[Items from a dataset]
============================================================
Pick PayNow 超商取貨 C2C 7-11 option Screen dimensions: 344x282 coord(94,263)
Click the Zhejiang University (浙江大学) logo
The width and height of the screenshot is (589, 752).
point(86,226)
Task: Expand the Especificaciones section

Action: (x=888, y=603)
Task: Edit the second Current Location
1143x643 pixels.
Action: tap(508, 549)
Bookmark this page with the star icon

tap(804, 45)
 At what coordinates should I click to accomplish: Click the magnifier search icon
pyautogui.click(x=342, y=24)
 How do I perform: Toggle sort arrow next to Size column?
============================================================
Problem details: From the line holding "Task: Edit the second Current Location" through the last line above, reproduce each line exactly and add nothing.

Problem solution:
Task: Edit the second Current Location
1143x643 pixels.
Action: tap(508, 549)
Bookmark this page with the star icon

tap(804, 45)
 At what coordinates should I click to accomplish: Click the magnifier search icon
pyautogui.click(x=342, y=24)
 How do I perform: Toggle sort arrow next to Size column?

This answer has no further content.